++++ DATA IN THIS EXERCISE

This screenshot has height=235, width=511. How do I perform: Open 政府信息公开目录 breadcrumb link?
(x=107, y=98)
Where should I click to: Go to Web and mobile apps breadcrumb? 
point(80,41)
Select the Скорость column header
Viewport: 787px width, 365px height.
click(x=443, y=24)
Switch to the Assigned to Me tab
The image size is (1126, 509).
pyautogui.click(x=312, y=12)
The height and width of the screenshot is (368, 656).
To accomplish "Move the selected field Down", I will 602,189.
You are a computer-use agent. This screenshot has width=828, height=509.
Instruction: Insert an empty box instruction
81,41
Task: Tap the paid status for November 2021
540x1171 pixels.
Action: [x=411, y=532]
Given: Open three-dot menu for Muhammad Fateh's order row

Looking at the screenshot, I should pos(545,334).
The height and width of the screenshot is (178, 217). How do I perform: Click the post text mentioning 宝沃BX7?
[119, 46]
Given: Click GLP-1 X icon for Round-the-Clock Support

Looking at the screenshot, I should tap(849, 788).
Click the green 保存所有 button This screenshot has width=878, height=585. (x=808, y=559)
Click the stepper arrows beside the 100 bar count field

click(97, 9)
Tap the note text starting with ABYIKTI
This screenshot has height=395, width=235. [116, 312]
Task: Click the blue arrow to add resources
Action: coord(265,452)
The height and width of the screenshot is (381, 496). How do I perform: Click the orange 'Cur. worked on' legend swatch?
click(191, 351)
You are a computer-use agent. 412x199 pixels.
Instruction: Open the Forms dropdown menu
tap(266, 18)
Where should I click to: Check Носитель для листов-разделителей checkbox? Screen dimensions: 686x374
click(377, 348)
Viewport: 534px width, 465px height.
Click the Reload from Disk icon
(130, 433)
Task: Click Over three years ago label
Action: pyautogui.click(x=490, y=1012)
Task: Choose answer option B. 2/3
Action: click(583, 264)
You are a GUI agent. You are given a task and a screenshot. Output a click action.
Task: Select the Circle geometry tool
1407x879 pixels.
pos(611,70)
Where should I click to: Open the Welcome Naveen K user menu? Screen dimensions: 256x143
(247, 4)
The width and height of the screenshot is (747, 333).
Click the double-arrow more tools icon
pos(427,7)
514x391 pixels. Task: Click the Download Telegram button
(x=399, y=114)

++++++++

**TASK**:
Go through the material above and report each line containing "computer".

**SOLUTION TO THE PROBLEM**:
You are a computer-use agent. This screenshot has width=828, height=509.
You are a computer-use agent. 412x199 pixels.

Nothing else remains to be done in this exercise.